# Sea Bunnies!



## AquaticPulse (Jun 19, 2011)

Curious, is anyone keeping them?

http://aquaticpulse.blogspot.ca/2015/08/sea-bunnies-current-craze.html


----------



## Atzau (Aug 17, 2012)

Hahaha! OMG, they're so cute! Of course, I'm biased though, as I've got a land bunny also.


----------



## TBemba (Jan 11, 2010)

Only feed on sponges so that would make keeping them some what difficult.


----------



## teemee (Aug 29, 2009)

TBemba said:


> Only feed on sponges so that would make keeping them some what difficult.
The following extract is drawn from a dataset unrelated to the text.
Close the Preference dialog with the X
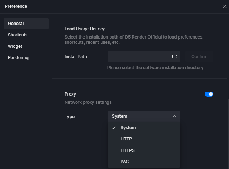The image size is (229, 169). 224,6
and if they only feed on sponges, they may only feed on one type of sponge...

I bought some blue irridescent sponge from SUM maybe 3 years ago that had a pair of the cutest little two blue nudibranchs - too cute to kill so over time that ate all the sponge and I ended up donating them to the ROM when their food source was nil.

Never have I ever seen these ones around here... very cute, though!


----------



## AquaticPulse (Jun 19, 2011)

ROM? as in royal ontario museum? lol what is the ROM?


----------



## teemee (Aug 29, 2009)

AquaticPulse said:


> ROM? as in royal ontario museum? lol what is the ROM?


yes, Royal Ontario Museum, as part of the teaching collection.


----------